▶ _What this task involves_
Would you return exactly the lines below from the line with "1770x1388 pixels." through the line with "Where should I", both included, and nothing else, leaving out the pictures?
(Source data)
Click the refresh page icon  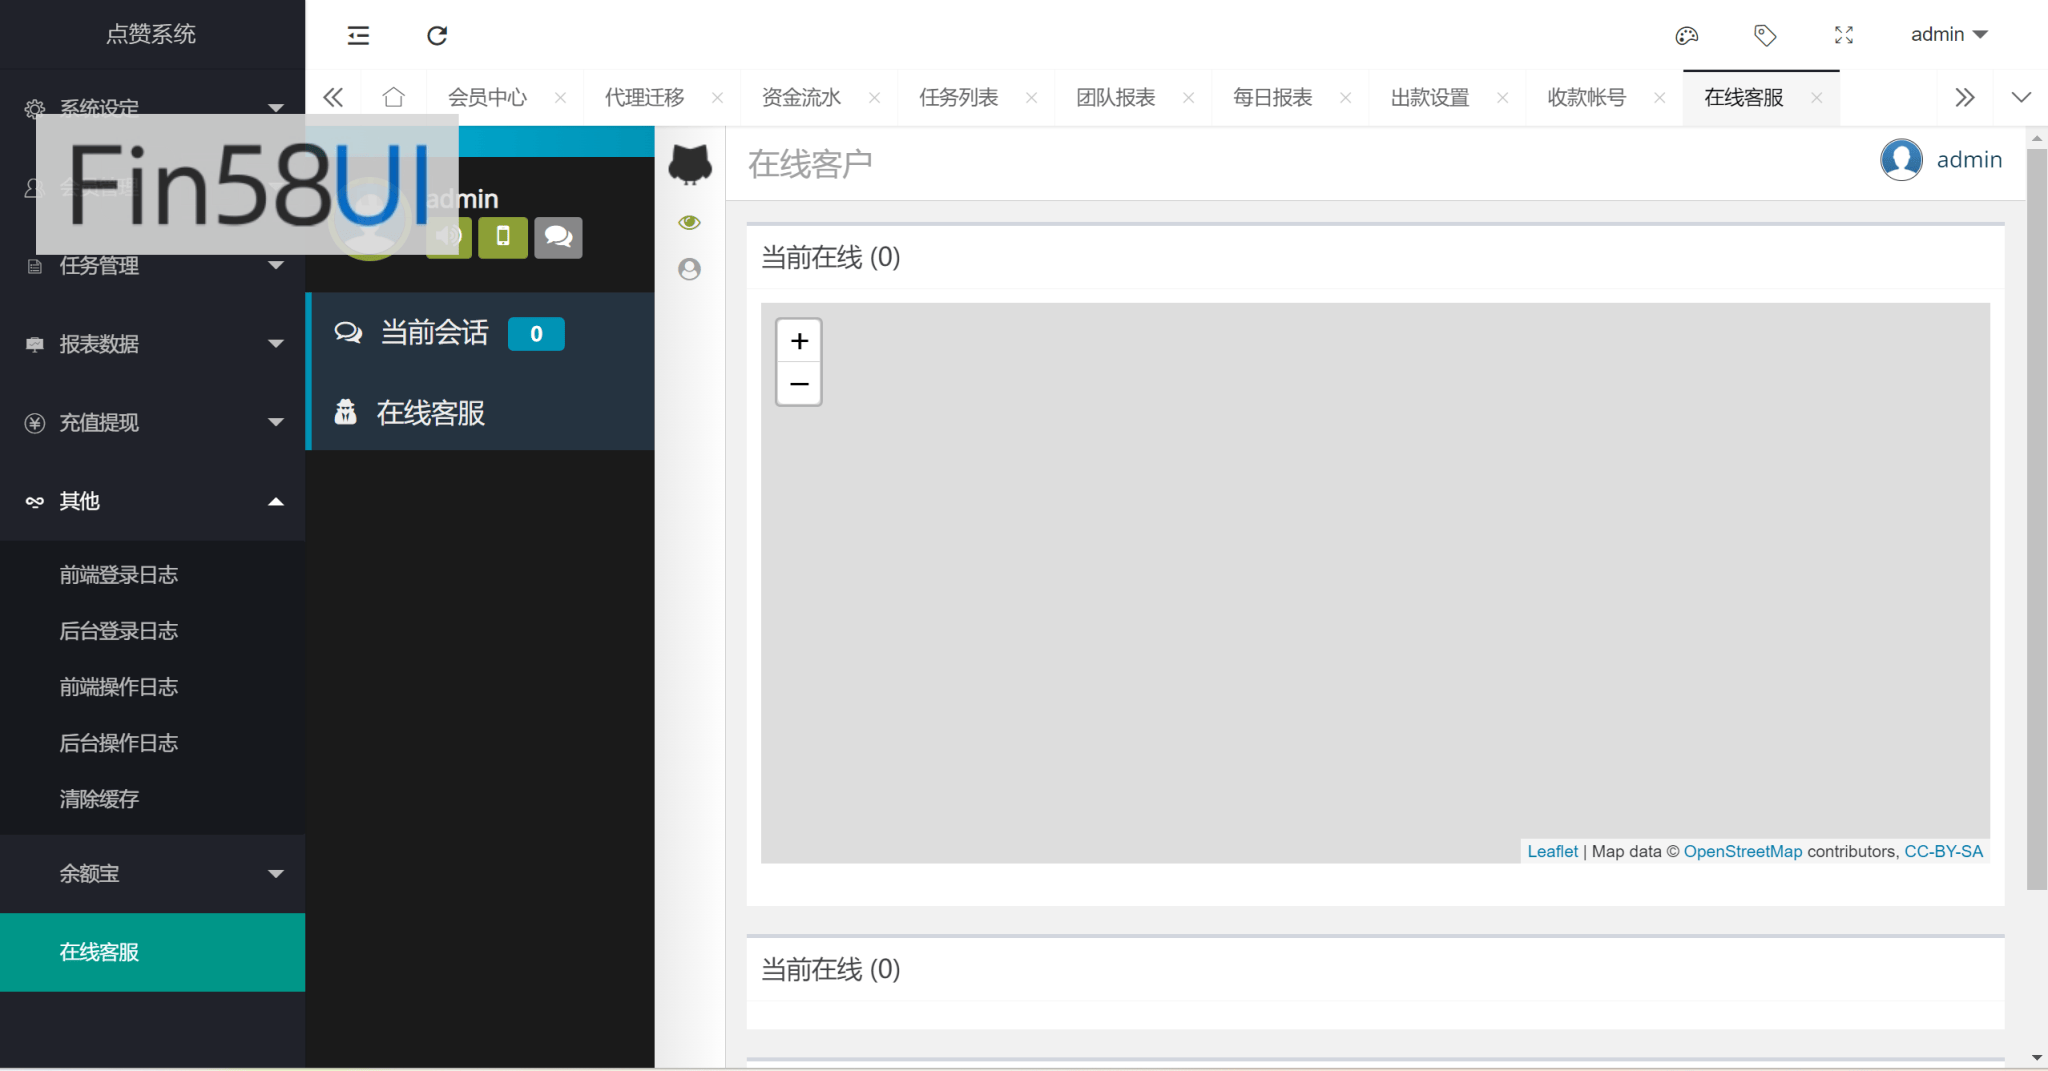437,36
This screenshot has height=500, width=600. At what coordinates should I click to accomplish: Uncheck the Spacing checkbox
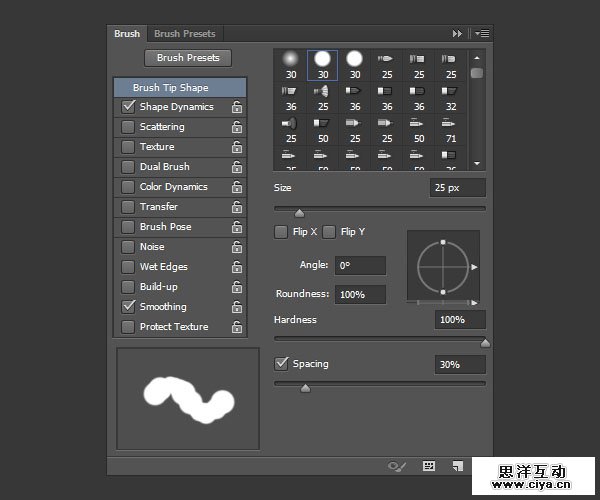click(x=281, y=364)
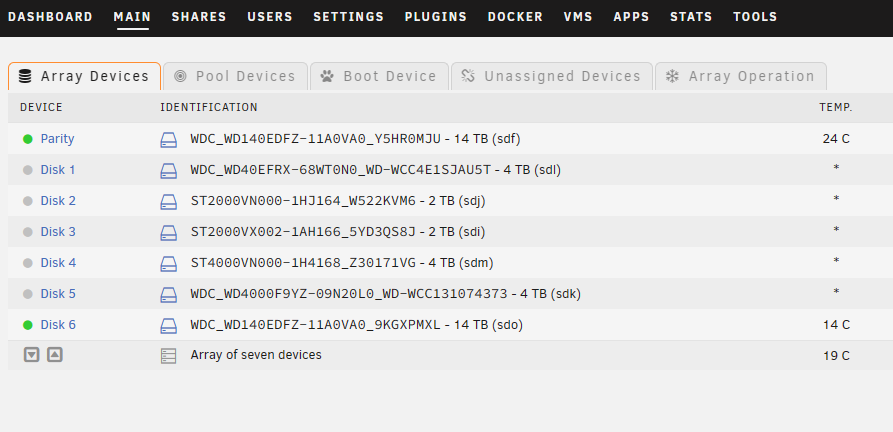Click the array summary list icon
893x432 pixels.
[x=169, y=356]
(End Source data)
(Source data)
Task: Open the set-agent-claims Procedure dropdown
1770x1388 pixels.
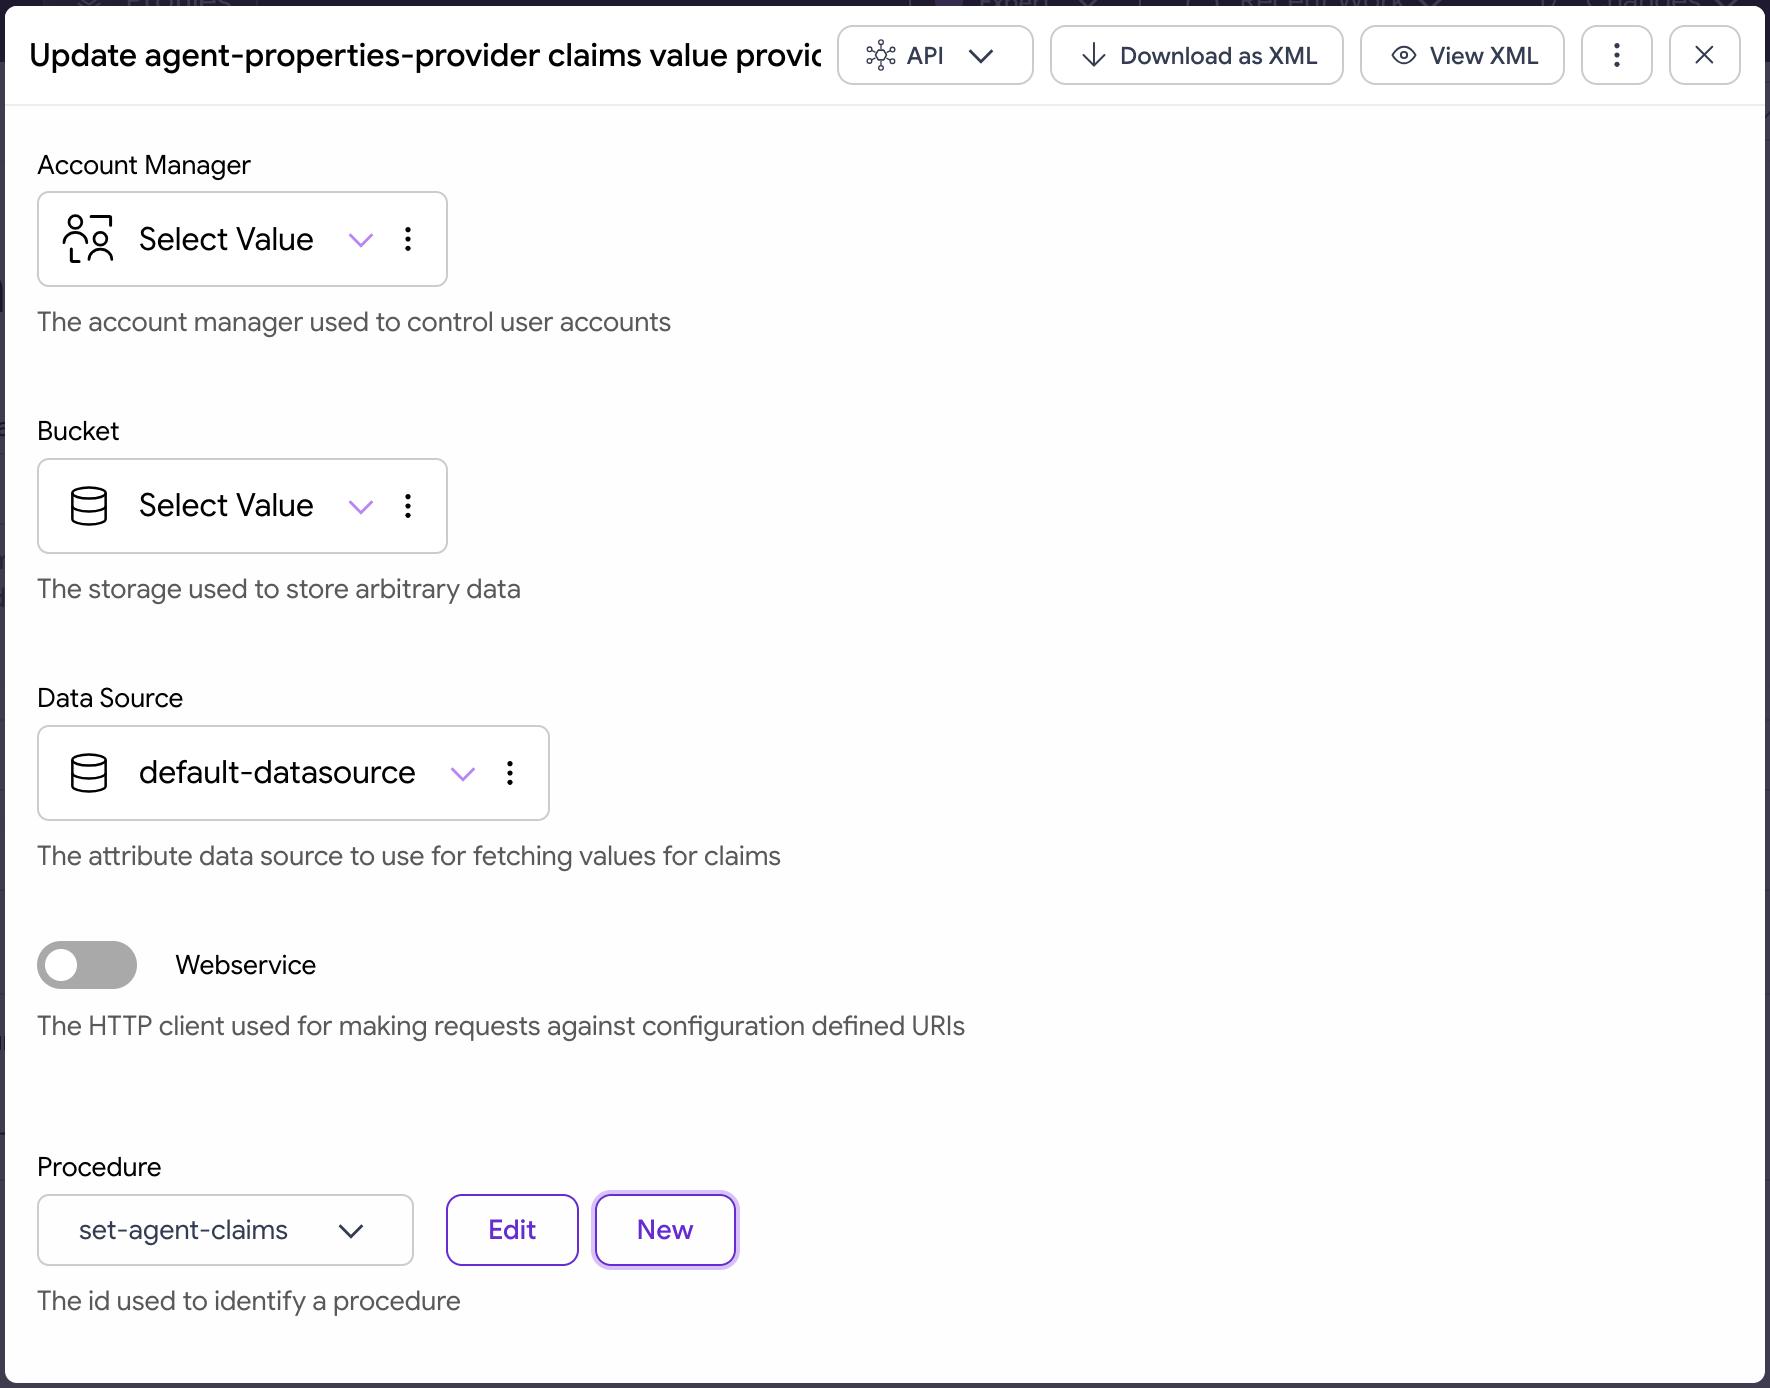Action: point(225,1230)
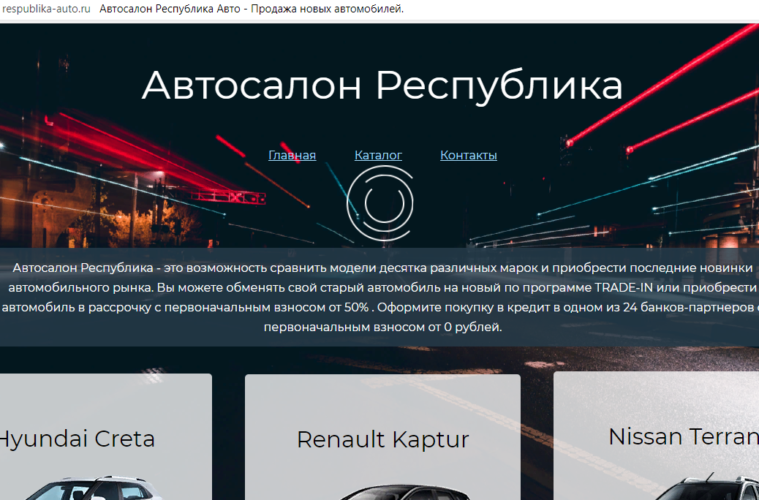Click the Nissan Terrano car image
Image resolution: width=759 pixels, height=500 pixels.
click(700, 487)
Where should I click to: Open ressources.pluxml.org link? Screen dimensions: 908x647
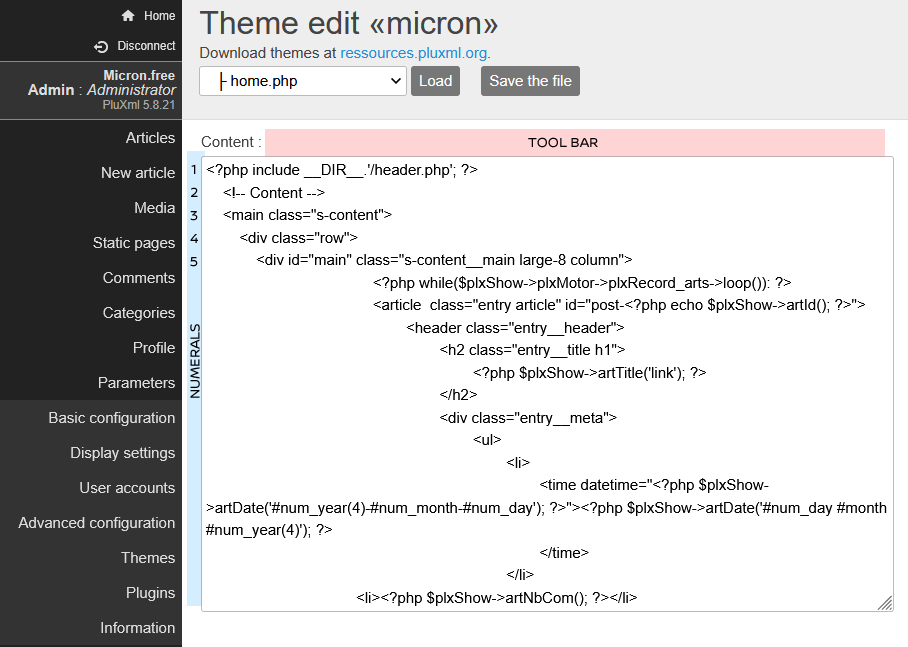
(End Source data)
▶ _Response to the task_
1770x1388 pixels.
Action: point(225,1230)
Click the Nissan Terrano car image
Image resolution: width=759 pixels, height=500 pixels.
click(700, 487)
Where should I click to: Open ressources.pluxml.org link? Screen dimensions: 908x647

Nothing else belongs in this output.